Eric G. Devine, PhD

Teaching Professional Devine_Eric-010-2a3-197x300

Office:
Doctor’s Office Building, Suite 1150
720 Harrison Avenue
Boston, MA 02118-2391
Email: Eric.Devine@bmc.org
Phone: 617- 414 – 2320
Fax: 617- 414 – 2323

Education

I received my B.A. in Psychology from the University of Wisconsin-Milwaukee, WI and my M.A. and Ph.D degrees from Bowling Green State University, OH.

Biography

I am a licensed clinical psychologist working in the Psychiatry Department at Boston University School of Medicine.  I completed my graduate education at Bowling Green State University in Ohio and came to Boston for a clinical internship at the Boston VA Medical Center in Jamaica Plain.  Following this internship I completed a two-year post-doctoral fellowship at the Boston VA in medical informatics.  I began work at Boston University in 1999 in an alcohol and drug clinical research lab whose mission to develop and test new forms of treatment for alcohol and drug use problems.  In this role, I have gained extensive experience in the design and conduct of medication trials for addiction. I have also had a role in the development of psychosocial treatments for addiction and have co-authored several treatment manuals developed for use in clinical trials for a range of funding agencies (e.g., NIHM, NIDA, SAMHSA).   I am a member of the Motivational Interviewing Network of Trainers and I provide ongoing training and consultation in the use of motivational interviewing in research.  I am also is a Vice-Chair of the BUMC IRB’s Panel Blue.

Areas of Specialization

  • My primary interests are substance abuse treatment, motivational interviewing, ethics of human subjects research, manualized treatment approaches for addiction, and dissemination of evidence-based treatments.

Questions and Answers

Q: Please describe your theoretical orientation and  teaching philosophy?

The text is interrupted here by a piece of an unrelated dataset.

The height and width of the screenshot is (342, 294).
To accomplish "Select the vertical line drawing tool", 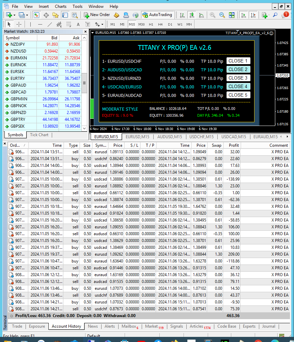I will 31,25.
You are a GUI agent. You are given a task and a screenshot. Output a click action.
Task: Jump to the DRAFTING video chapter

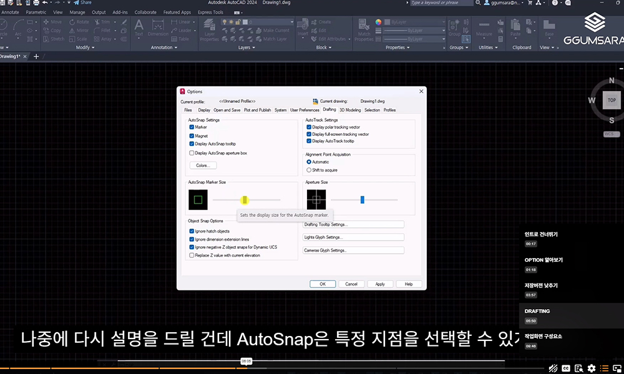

My approach combines Cognitive-Behavioral Skills Building, Motivational Interviewing, and the Community Reinforcement Approach.  Just as is true in addiction treatment, everybody in the classroom is responsible for their own change.

Q: Why did you choose to enter the field of psychology?

I was physics major in undergrad when I enrolled for an independent study working in an alcohol research lab.  This lab was testing the effects of psychological constructs (e.g., social anxiety, modeling, alcohol expectancies) on drinking among college-aged adults. I came to understand addiction in a way that was completely different from my own beliefs and widely held societal misconceptions.  This experience transformed my career path and was the beginning of my focus on testing new therapies for addiction and dissemination of evidence-based treatments for addition.

Q: What do you enjoy most about teaching in the MHCBM Program?

I find the students to be bright and motivated to learn.  There are several very satisfying outcomes that I strive to achieve with each group of students who enroll in my classes.  First and foremost, I like to see student’s perception of addiction shift over the course of the term.  It is rewarding to see students discard societal pre-conceptions about addiction, who becomes addicted, or what people can do to recover from addiction. I am also very excited to see students who embrace motivational interviewing and strive to incorporate this style of therapy into immediate clinical practice.  Most rewarding of all is to see students who go on to cultivate addiction treatment as a specialty of their clinical practice.